This first article gives an overview of the historical background of static code checking. Future articles in this series will describe what I’m doing to apply static checking to the Xen codebase and the possibilities for Xen in the future.

There’s currently a brief placeholder on this topic on the Xen Wiki at http://wiki.xensource.com/xenwiki/StaticChecking. This has been there for such a long time that many may have thought that the effort was dead. I’m here to tell you that it’s not – it’s just been pining for the fjords for some time. I’ll hopefully be fleshing out that wiki page with a little more information in due course; I’d also like to get a working mq tree up on Xenbits so that people can clone the repository and see the current state of things.

Without further ado, lets get to the subject of this article: the history of static checking.

What is static checking?

Static checking refers to a class of techniques for finding bugs in code without running it, hence the “static”-ness. Static checkers perform various high-level checks on the meaning of the code in order to find bugs. They may do this with or without the assistance of “annotations”, often embedded in comments, which describe the expected behaviour of the code to be tested.

An early example of a static checker was the lint checker for the C language. Lint performed a scan of the code looking for suspicious-looking things, which it could then flag to the developer. This enabled the developer to direct his attention to potential bugs he might have missed when reading the code and that might also have been missed by the compiler.

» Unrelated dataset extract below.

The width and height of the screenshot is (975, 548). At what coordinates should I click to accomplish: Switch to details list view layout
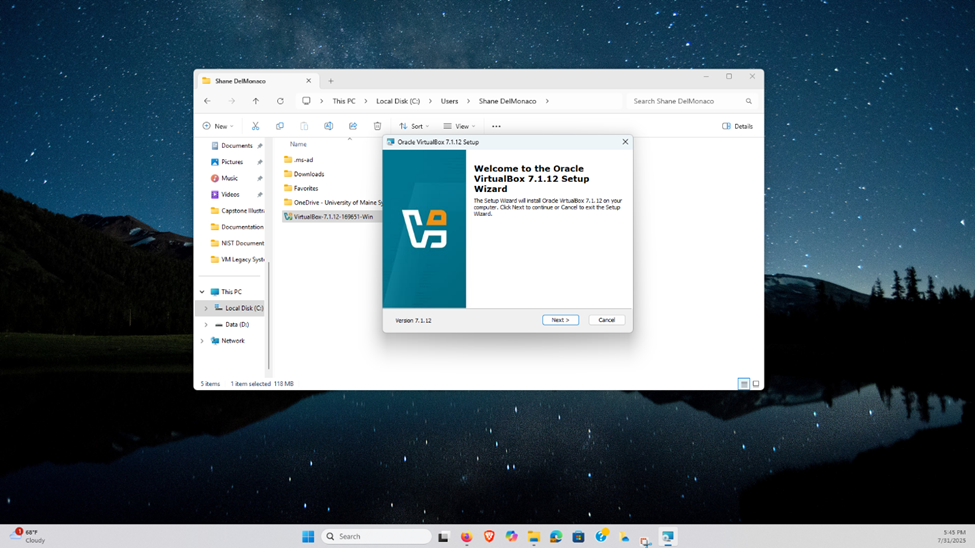[x=744, y=384]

Thus lint was used a supplement to existing checks on code quality, to save time and spot problems that might otherwise have gone unnoticed.

Since then, much academic and commercial effort has been expended on static checking for a wide variety of languages. One of the most influential academic static checkers was the Stanford Checker project. This has evolved into possibly the best known commercial static checker: a product of Coverity. Coverity run an Open Source Scanning effort which applies their proprietary checker to find bugs in important open codebases, including the Linux Kernel.

In the Open Source space, there is the successor to the original lint: Splint. Splint performs checks for potential bugs and security holes and attempts to encourage good coding style. It can optionally use annotations to improve its understanding of the code and facilitate more powerful checking. There is also the Sparse project, which was originally developed by Linus Torvalds for the purpose of checking Linux kernel code. This performs some analyses similar to those in the original Stanford Checker and is able to take information from annotations in addition to the details it can infer directly from the code. Sparse has found numerous bugs in the Linux kernel – in areas which are hard for human reviewers to deal with. Sparse is integrated into the kernel build system, allowing straightforward checking of the Linux tree whilst compiling it.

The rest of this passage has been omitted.